"""

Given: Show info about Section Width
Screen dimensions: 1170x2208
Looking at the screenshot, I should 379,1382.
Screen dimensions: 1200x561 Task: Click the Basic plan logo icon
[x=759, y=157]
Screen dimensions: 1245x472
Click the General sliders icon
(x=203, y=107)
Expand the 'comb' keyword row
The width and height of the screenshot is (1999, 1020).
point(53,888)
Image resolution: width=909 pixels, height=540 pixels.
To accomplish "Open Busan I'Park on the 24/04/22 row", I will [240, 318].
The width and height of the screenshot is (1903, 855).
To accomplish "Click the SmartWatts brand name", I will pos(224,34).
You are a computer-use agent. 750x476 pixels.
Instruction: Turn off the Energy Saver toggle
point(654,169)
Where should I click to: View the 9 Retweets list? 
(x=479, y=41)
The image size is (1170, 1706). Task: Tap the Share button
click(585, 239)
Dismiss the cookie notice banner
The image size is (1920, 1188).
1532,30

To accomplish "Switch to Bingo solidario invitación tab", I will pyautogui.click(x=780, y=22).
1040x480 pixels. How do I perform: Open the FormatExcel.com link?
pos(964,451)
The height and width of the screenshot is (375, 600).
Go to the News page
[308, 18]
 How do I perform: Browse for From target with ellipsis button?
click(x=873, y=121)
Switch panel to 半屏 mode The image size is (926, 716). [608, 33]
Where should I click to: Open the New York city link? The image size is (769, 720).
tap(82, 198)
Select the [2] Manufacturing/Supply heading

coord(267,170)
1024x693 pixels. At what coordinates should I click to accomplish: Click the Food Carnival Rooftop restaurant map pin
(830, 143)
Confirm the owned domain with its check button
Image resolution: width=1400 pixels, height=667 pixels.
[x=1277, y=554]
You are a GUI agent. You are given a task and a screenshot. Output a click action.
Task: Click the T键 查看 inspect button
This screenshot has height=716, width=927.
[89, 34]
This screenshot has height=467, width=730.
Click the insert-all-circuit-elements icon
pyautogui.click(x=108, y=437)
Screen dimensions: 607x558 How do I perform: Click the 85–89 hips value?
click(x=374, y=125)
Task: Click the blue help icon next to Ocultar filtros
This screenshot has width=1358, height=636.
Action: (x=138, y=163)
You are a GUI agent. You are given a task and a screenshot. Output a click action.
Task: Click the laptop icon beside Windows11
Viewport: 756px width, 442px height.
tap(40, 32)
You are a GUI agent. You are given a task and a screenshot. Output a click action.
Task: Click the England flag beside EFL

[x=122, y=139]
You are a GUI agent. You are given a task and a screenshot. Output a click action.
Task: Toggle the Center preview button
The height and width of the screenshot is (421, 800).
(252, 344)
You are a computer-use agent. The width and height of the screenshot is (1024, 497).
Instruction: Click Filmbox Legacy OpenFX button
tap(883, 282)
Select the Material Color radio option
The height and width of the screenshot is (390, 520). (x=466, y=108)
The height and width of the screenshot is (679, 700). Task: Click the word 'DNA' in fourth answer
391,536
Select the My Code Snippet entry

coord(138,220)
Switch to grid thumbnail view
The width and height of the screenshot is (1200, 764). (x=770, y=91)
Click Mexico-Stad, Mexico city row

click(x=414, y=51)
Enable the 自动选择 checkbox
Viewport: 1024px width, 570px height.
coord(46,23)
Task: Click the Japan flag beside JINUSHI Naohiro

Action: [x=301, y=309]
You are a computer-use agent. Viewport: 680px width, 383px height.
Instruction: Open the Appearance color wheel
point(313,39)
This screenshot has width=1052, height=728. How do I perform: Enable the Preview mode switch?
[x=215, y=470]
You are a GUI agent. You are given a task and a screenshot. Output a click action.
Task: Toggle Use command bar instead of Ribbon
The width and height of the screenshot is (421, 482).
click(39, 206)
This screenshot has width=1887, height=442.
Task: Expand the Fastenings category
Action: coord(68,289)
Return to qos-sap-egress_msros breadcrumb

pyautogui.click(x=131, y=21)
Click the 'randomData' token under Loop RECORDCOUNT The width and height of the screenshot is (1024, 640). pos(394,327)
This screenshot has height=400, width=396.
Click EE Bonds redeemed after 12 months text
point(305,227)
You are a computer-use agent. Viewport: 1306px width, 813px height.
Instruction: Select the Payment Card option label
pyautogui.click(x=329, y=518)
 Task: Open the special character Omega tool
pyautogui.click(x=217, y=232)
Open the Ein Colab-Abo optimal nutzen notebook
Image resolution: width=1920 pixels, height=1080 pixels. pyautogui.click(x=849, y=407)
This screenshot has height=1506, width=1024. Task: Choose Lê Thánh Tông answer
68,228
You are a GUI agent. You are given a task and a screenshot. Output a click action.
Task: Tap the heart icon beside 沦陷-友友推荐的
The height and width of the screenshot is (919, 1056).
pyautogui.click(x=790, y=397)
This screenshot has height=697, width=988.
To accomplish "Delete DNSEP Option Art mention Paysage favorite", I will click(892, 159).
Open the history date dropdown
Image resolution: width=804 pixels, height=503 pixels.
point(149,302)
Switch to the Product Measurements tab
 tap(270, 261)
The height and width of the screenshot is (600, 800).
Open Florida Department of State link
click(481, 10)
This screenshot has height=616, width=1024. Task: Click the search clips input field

"""

→ Work to be completed
In the material, find each line with the word "computer" and list it.

→ Finished task
You are a computer-use agent. 750x476 pixels.
You are a computer-use agent. The width and height of the screenshot is (1024, 497).
You are a computer-use agent. Viewport: 680px width, 383px height.
You are a computer-use agent. Viewport: 1306px width, 813px height.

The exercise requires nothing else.